Mauri Fonseca

Personal information
- Full name: Mauri Fernandes Fonseca
- Born: 12 September 1941 (age 84) Porto Alegre, Rio Grande do Sul, Brazil

Sport
- Sport: Swimming
- Strokes: Freestyle, Butterfly

= Mauri Fonseca =

Brazilian swimmer

Mauri Fernandes Fonseca (born 12 September 1941 in Porto Alegre) is a former international freestyle and butterfly swimmer from Brazil.
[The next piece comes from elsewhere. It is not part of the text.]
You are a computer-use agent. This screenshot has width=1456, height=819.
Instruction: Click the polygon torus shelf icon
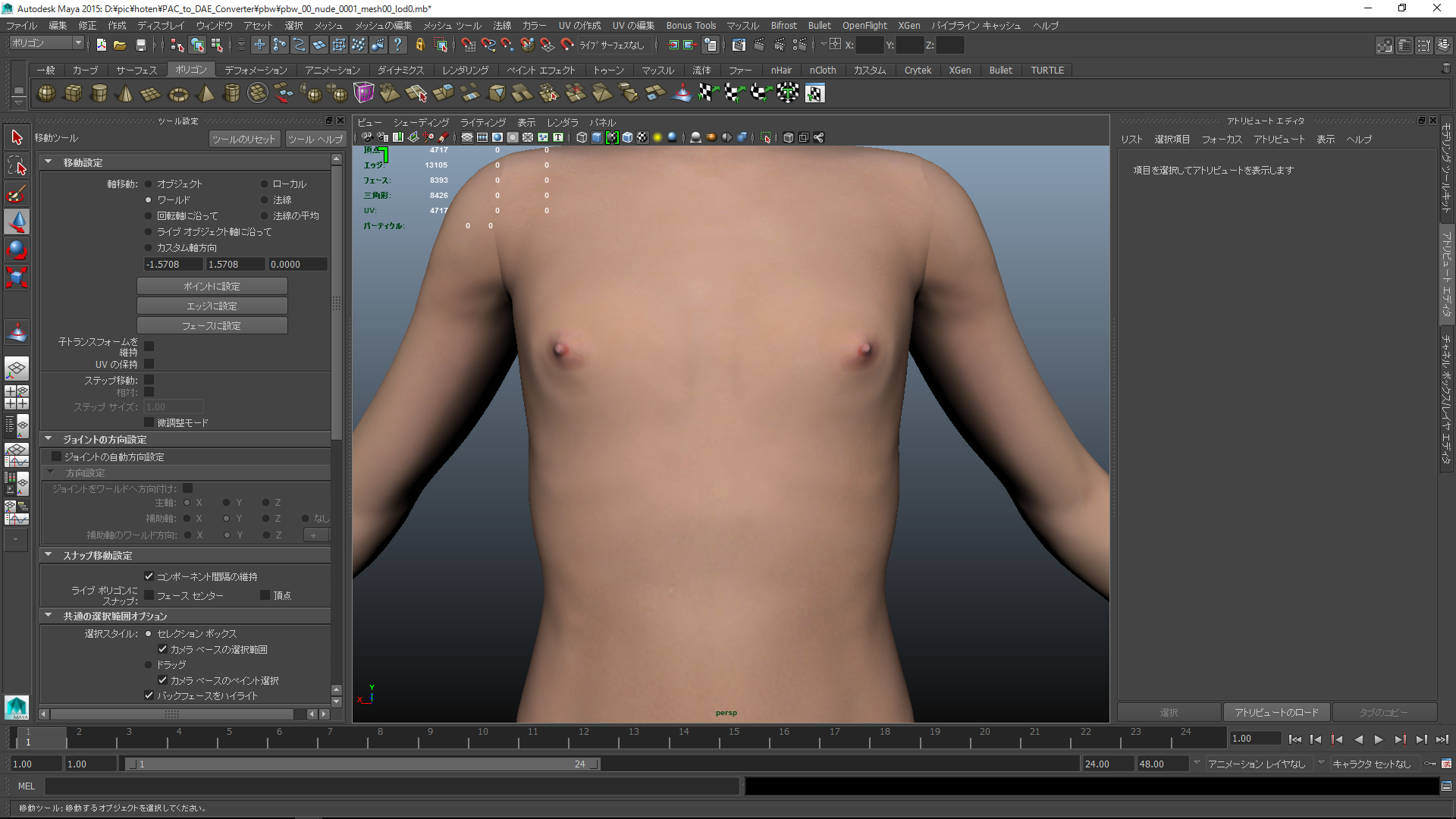(x=178, y=94)
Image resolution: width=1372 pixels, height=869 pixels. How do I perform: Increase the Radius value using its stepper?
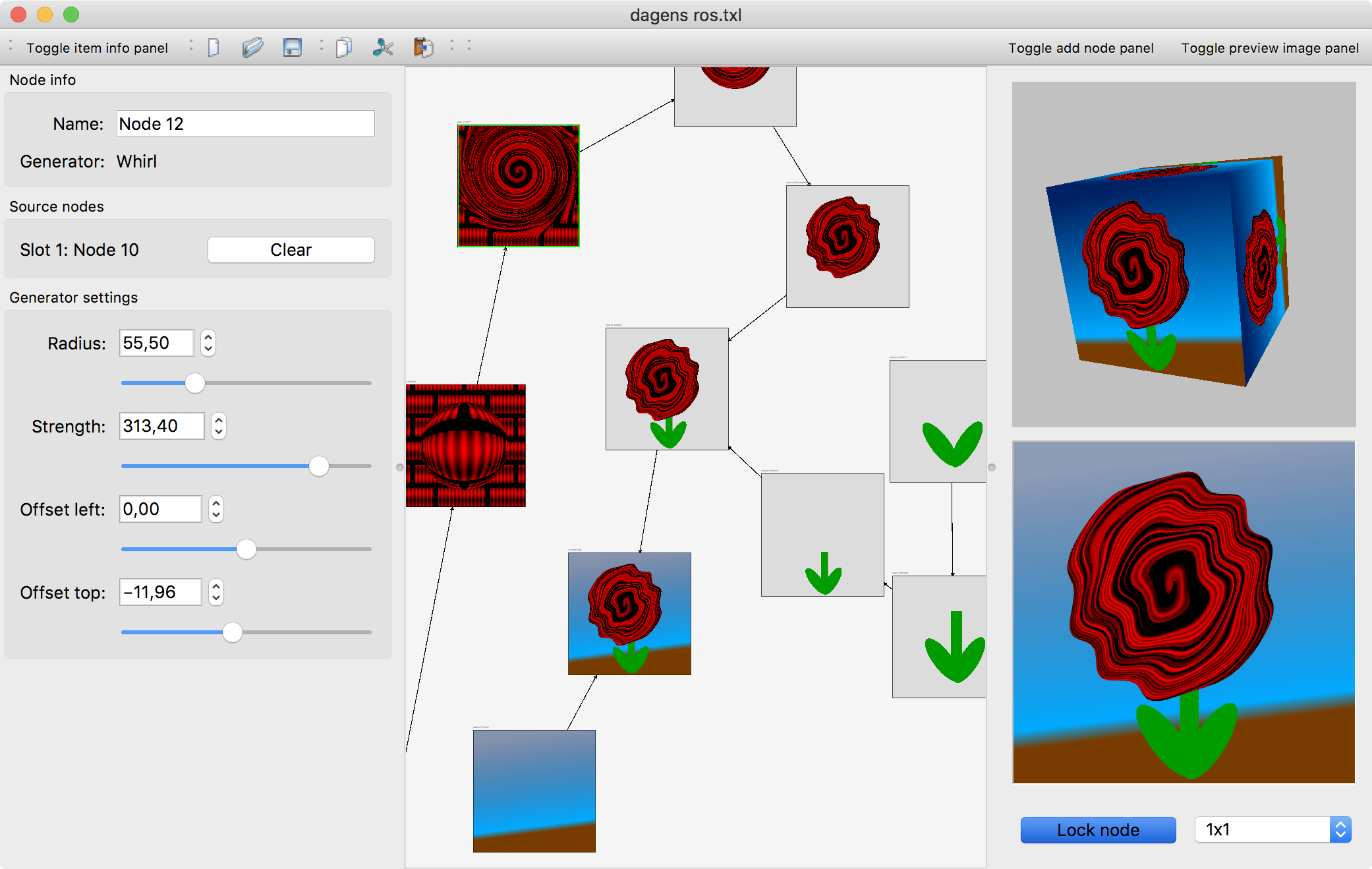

At the 1964 Summer Olympics, in Tokyo, he swam the 100-metre freestyle and the 4×100-metre medley, not reaching the finals. A month before the trip to Japan, Fonseca began his fitness in Forte da Urca in Rio de Janeiro. He slept in barracks with the soldiers, there was no food with balanced diet, and even had a technician accompanying his training. In the same place, was the Brazil national football team. In the hours that did not train for the Olympics, he played as a left-winger of Brazil team. Just was not part of the team, then an amateur team, by being committed to swimming.

In his career, he was Brazilian and South American champion.. He was the first champion of the Brazil Trophy in the 100-metre butterfly. Later, he became professor of swimming in Porto Alegre. He also trained Sérgio Pinto Ribeiro, who participated in the 1976 Olympics in Montreal and 1980 in Moscow.